- [TASK STATEMENT]:
In your copy, repeat each record exactly and include no pictures.
####################
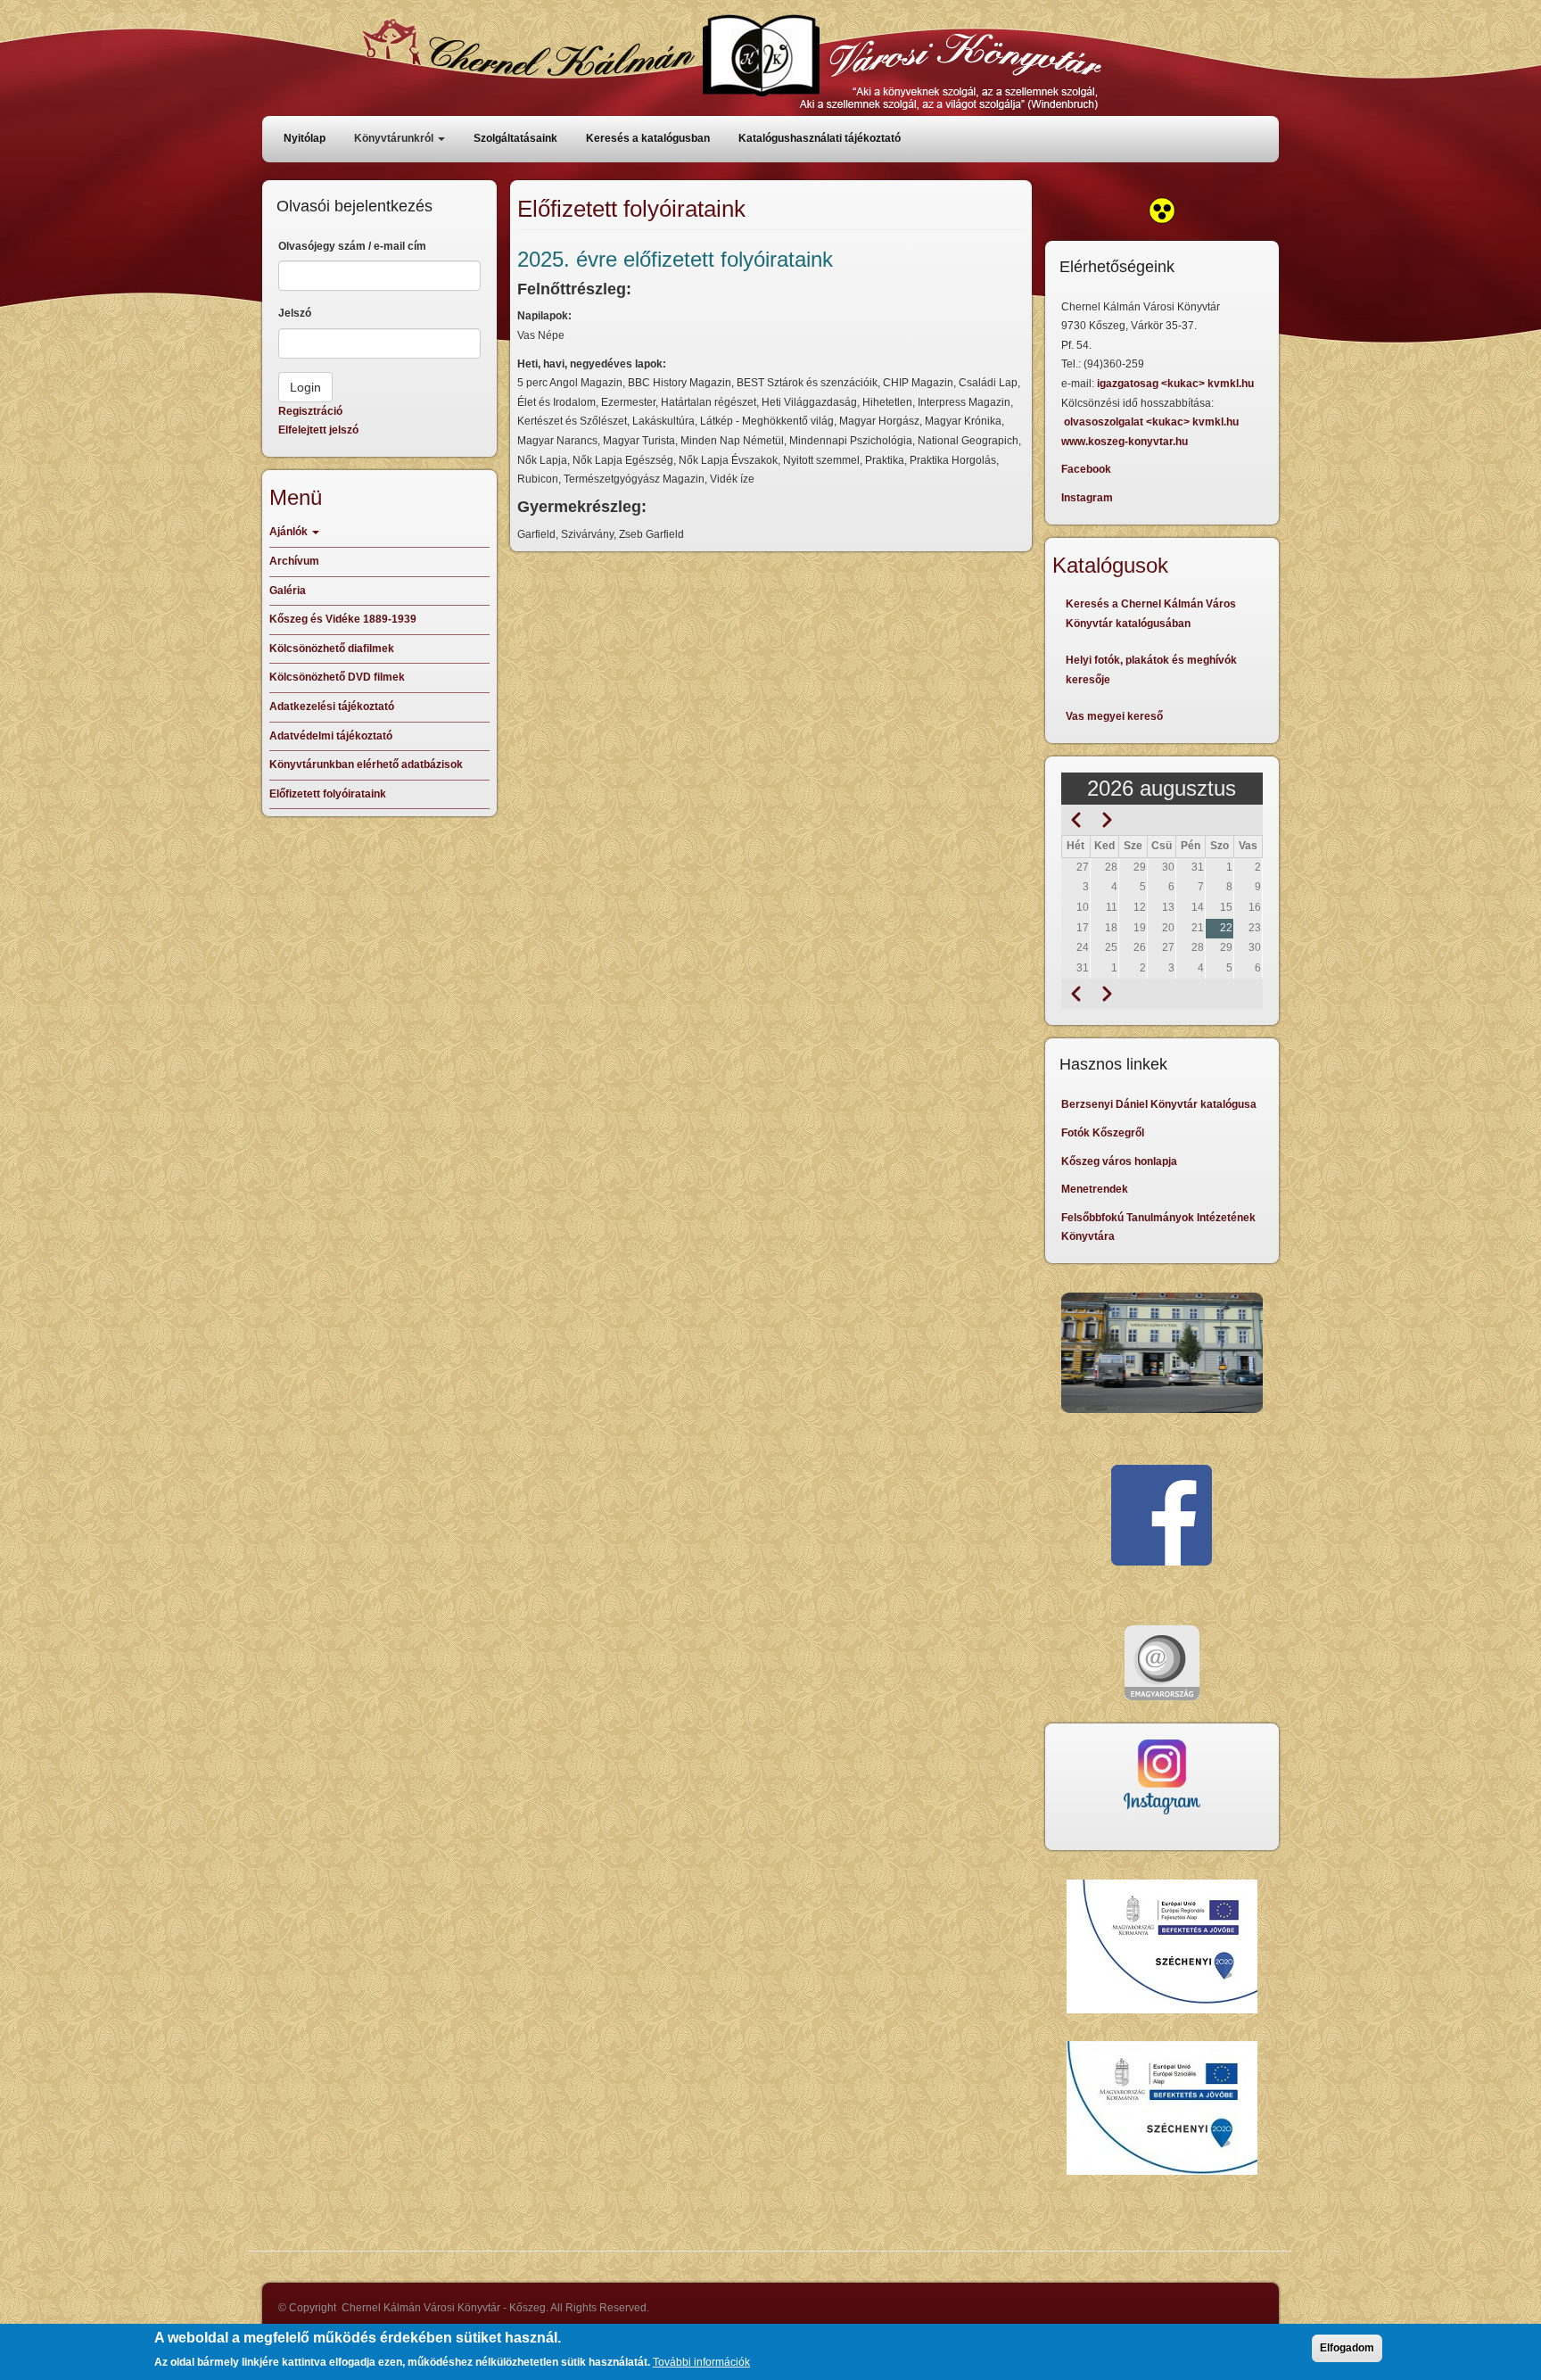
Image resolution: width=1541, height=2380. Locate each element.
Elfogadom (1347, 2348)
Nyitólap (305, 138)
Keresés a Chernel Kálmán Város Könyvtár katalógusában (1151, 614)
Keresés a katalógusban (648, 138)
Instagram (1087, 498)
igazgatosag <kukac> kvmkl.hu (1177, 383)
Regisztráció (310, 411)
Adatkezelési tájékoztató (331, 706)
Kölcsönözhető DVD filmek (337, 677)
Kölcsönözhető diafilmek (331, 648)
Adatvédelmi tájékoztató (330, 736)
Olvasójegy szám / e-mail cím (352, 246)
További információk (701, 2361)
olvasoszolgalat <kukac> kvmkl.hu (1152, 422)
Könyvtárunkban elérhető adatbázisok (366, 764)
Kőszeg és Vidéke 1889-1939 (342, 619)
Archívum (294, 561)
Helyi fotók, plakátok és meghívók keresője (1151, 670)
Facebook (1086, 469)
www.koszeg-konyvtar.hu (1124, 441)
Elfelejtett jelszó (318, 430)
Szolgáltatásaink (515, 138)
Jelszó (294, 313)
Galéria (287, 590)
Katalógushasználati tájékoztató (819, 138)
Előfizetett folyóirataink (327, 794)
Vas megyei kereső (1114, 716)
####################
- [RESULT OF THE TASK]:
Image resolution: width=1541, height=2380. Locate each element.
Elfogadom (1347, 2348)
Nyitólap (305, 138)
Keresés a Chernel Kálmán Város Könyvtár katalógusában (1151, 614)
Keresés a katalógusban (648, 138)
Instagram (1087, 498)
igazgatosag <kukac> kvmkl.hu (1177, 383)
Regisztráció (310, 411)
Adatkezelési tájékoztató (331, 706)
Kölcsönözhető DVD filmek (337, 677)
Kölcsönözhető diafilmek (331, 648)
Adatvédelmi tájékoztató (330, 736)
Olvasójegy szám / e-mail cím (352, 246)
További információk (701, 2361)
olvasoszolgalat <kukac> kvmkl.hu (1152, 422)
Könyvtárunkban elérhető adatbázisok (366, 764)
Kőszeg és Vidéke 1889-1939 (342, 619)
Archívum (294, 561)
Helyi fotók, plakátok és meghívók keresője (1151, 670)
Facebook (1086, 469)
www.koszeg-konyvtar.hu (1124, 441)
Elfelejtett jelszó (318, 430)
Szolgáltatásaink (515, 138)
Jelszó (294, 313)
Galéria (287, 590)
Katalógushasználati tájékoztató (819, 138)
Előfizetett folyóirataink (327, 794)
Vas megyei kereső (1114, 716)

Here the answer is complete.